Thursday, November 16, 2006

To Speak A Body Untethered

I find that I find inspiration in the smallest of things. Such as, for instance, the songbird of flight that slammed into my lounge window this morning. His broken wing and the cat that tore him apart. Not my cat. Some cat, from somewhere next door, who showed no mercy. Absolutely none at all. The most perfect tweeting could not have saved that bird. But it was part of the raw aspect of nature that, to a greater or lesser extent, informs just about everything I do. I mean, that is, my work. I guess you could say that I am some kind of jackdaw. That songbird though. The poor thing.

The people I live with, that live around here, are, I imagine, mostly good people. Decent-ish, you know. There’s Carter across the road, the waver, with his bare torso whatever the weather and his studied career, or so it seems, of smoking cigarettes. Melinda, a few doors down, is like me in some ways: alone but out, most of the time, who knows where. There was an attempt here, some months ago, now I recall, to form some kind of association, a residents’ group to which I was asked to join but didn’t, couldn’t. The world closing in on us, they said, and we’re trying to keep it out. But I, on the other hand, wanted to invite it in, the world.

My art, as it is sometimes called, is, above all, the very thing of my self expression. It’s what I do it for, so I can relate to the world and to my own self, either through the me of the me here and now or the me of my yesteryears, my history and personal ancestry. My mother’s Native roots, my father’s Lithuanian bent. I do this, mainly, as I said, as a way to express myself, as a full mode of self expression. Without this, without this release, this big blast of art, I would be just another of the freaks with my methadone problem and potential alcoholic leanings. But as I am, now, I can see that Tom Waits, Laurie Anderson and The Pixies were me, were really me.

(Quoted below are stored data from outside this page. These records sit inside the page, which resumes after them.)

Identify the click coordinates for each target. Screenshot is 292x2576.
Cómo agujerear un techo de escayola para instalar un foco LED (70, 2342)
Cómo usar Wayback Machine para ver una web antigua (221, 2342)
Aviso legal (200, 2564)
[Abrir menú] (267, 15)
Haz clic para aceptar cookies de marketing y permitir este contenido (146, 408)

They were all mine. In fact, they are, still, the very definition of the middle-browness that I craved and that which gave me so, so much. Without them, literally, I would now be dead. Literally. Oh, and The Clash, too, of course.

Right now I have invested myself into the business of helping to create a tribe which is a state of description I prefer over the word community because, you know, it signifies so differently. By which I mean that it tells us that we are especially different. I would have used the word gang but you can only take these things so far, can’t you? Tribe, I’ve been told, carries with it a certain sense of the ritual and gives off, I hope, the pungent whiff of a warrior’s raw call. And it touches, as I previously stated, both my mother’s Native heritage and my father’s Lithuanian saga from over the sea. Moreover, it justly identifies the intimate relationships that are birthed from a nomadic, ever-shifting, de-centered centralised energy that belongs more to the rough of the land, the urgent and to other bodies than it does to, you know, society as a whole. Or rather, society as a hole, a sinkhole. It is plural, this thing, cosmopolitan, egalitarian, eclectic and permanently fluid behind and beneath the whole power of order and pull.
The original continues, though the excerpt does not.